From the first night, I was hooked!  Although some of the other friends Rachel brought to the fireside didn’t return, both Lou and I continued week after week. I remember just loving the atmosphere of inclusion, search and family. There was an immediate feeling of belonging as well as the probing of deep questions that I’d always wanted to explore and that were normally met with comments such as, “You think too much.”

This was 1991 and during that year we attended Bahá’í meetings and Rachel gave me a copy of the Hidden Words. I began reading it every night before I went to bed. In the following March (1992) Rachel said she was going to fast and I said I’d like to fast with her. It was exhilarating in its need for self control and discipline and the feeling that we were doing something so different and meaningful. I remember the first morning of that first fast;

“We have to eat lots or we’ll be hungry!” Rachel told me seriously.

So we ate LOTS. I remember cereal, orange juice, toast, cheese, eggs, fruit and tea and then we waddled upstairs to her room at sunrise and lay groaning on her bed. By eleven we were starving again because we’d stretched our stomachs so much! After that we became a little wiser.

The whole world seemed different at that time. I remember looking around at people eating at lunchtime and thinking; ‘ If everyone was a Bahá’í then none of these people would be eating!’ It was thrilling. At last I could do something to show my love for God.

It was during the Fast, sitting in bed one day that I realised I was a Bahá’í. I was reading Bahá’ulláh’s words and reading them as God’s words. If I believed these were God’s words and yet they were written by Bahá’u’lláh, then He must be who He said He was and I was therefore a Bahá’í. I know this memory is accurate because I wrote these thoughts down that night.

I did not declare then, however, as I had a bit of a problem with that. The Glasgow Bahá’ís never pushed us on declaring, thank goodness. I guess they just felt we would come to it in our own good time for which I am very grateful. My dad had almost joined the communist party when he was younger, which would have caused him many complications in life. He had warned me repeatedly never to ‘join’ anything and so I held back.

Then, during the summer of 1992 I decided to go and work on a kibbutz in Israel. We had time to travel while working there and I went with a group of friends to Haifa. We went there as visitors but while there I ‘admitted’ to my new friends that I was a Bahá’í. I think this was the first time I had told anyone outside the community. At the end of the holiday I went back to Haifa and stayed with a friend of Rachel’s working at the Bahá’í World Centre, Philomen Atago. We read the writings together and talked about the Faith and visited the Holy places together. She was gentle and assured and in the words of Shoghi Effendi, “…all confidence…” I returned to Glasgow changed, and declared in November.

On finally admitting to myself and the world that I was a Bahá’í, I remember thinking

“This is it! All my problems are solved! Everyone will become a Bahá’í as soon as they know about this!”

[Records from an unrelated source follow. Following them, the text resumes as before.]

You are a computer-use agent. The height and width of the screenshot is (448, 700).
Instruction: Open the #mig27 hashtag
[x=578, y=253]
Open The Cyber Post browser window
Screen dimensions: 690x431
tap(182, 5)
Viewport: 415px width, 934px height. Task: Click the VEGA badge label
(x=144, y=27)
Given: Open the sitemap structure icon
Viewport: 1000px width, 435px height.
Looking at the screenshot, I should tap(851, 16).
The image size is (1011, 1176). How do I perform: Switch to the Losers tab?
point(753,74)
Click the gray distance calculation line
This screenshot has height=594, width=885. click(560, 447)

I told my parents when sitting in the car after travelling back from Glasgow to Oxford during the Christmas holidays.

“Mum, dad, I’ve got something to tell you…I’m a Bahá’í!!!!!”

“WHAT???!!! YOU’RE A BI???!!!”

“No Mum!! A BAHÁ’Í!!!!”

I guess it was a relief that it was just a religion after they had thought I was coming out as a bisexual.

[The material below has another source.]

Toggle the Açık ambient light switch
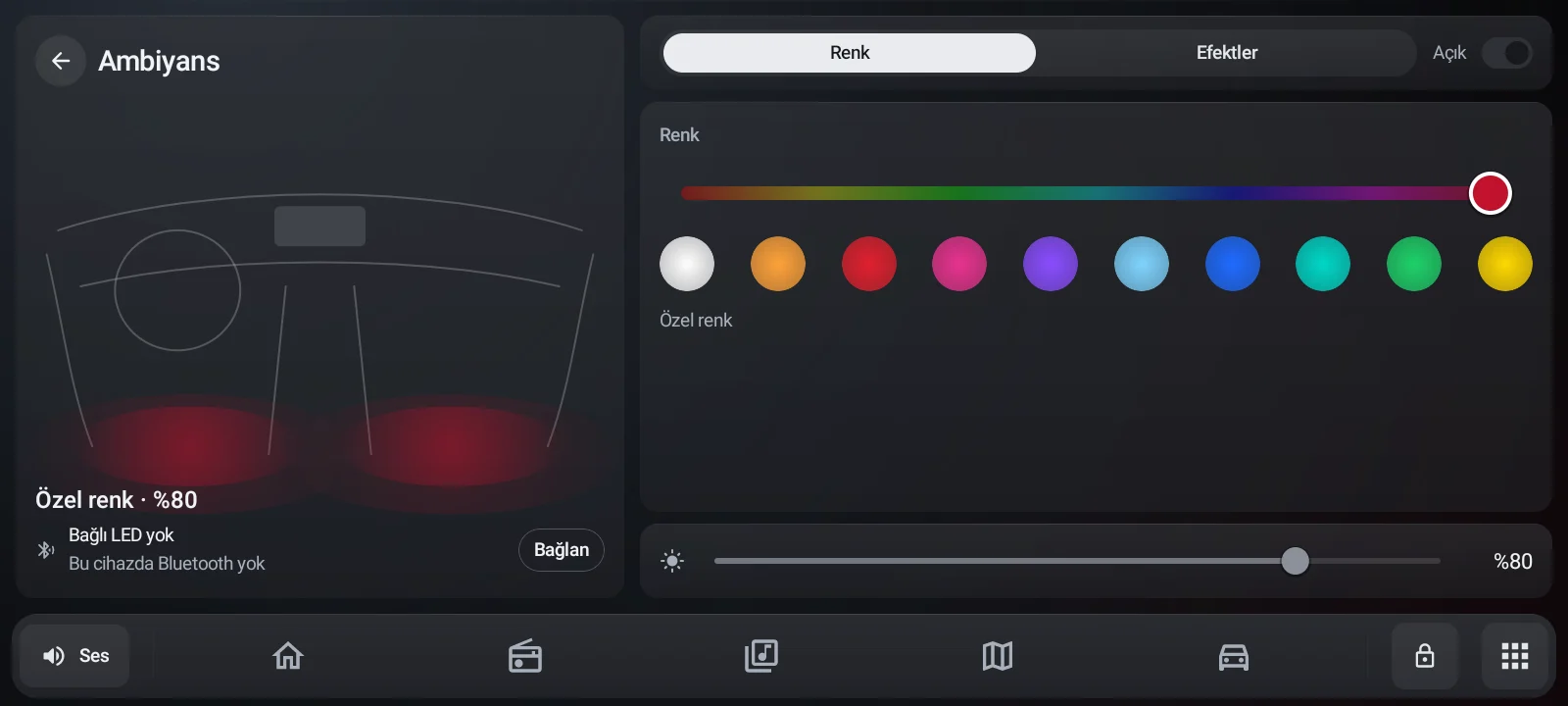 (x=1507, y=53)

They told me later they had checked the Bahá’í Faith out with a friend who was a journalist for Time Magazine, asking her if it was a cult. She said it wasn’t, and that she had come across the Bahá’ís in her work and that they were very good people. My parents relaxed. They wouldn’t read the books I gave them with personal inscriptions however, and thought that I was being a bit extreme when I wouldn’t eat Christmas pudding as it had brandy in it. They argued back that gossip was natural when I told them about the dangerous nature of backbiting, and my first real attempt at teaching was a complete wash-out before I even knew the concept of Bahá’í teaching.

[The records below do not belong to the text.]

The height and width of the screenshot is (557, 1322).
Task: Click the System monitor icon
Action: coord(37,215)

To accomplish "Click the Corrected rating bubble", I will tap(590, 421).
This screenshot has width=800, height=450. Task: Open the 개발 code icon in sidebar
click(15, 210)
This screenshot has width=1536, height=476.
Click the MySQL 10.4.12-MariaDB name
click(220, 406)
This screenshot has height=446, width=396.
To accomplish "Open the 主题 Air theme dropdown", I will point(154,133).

It was a shock that this incredible message, so obvious to me as the answer to everyone’s problems was received with such coldness. I really couldn’t understand it. This was the reaction over and over again unfortunately and after a while I kind-of closed off a bit again. Luckily I still had the amazing Glasgow community to support me and I remember making Persian rice with Sholeh and Alan Forsyth, going to The Barras with David Leven, playing ping pong with the Glasgow lads, devotionals at the homes of Payam Tahzib and Hillarie Burnett, rapping with Poona and her brother Pejman, and meeting a grinning Grant Morley at Glasgow train station. These wonderful friends and many others I haven’t named (but know who they are) were my spiritual family and saw me through my bumpy start as a Bahá’í with pure love. Lou and I were even voted on to the LSA a year later and even that didn’t put us off! I hope the same can be said for the poor Bahá’ís we were attempting to be of service to!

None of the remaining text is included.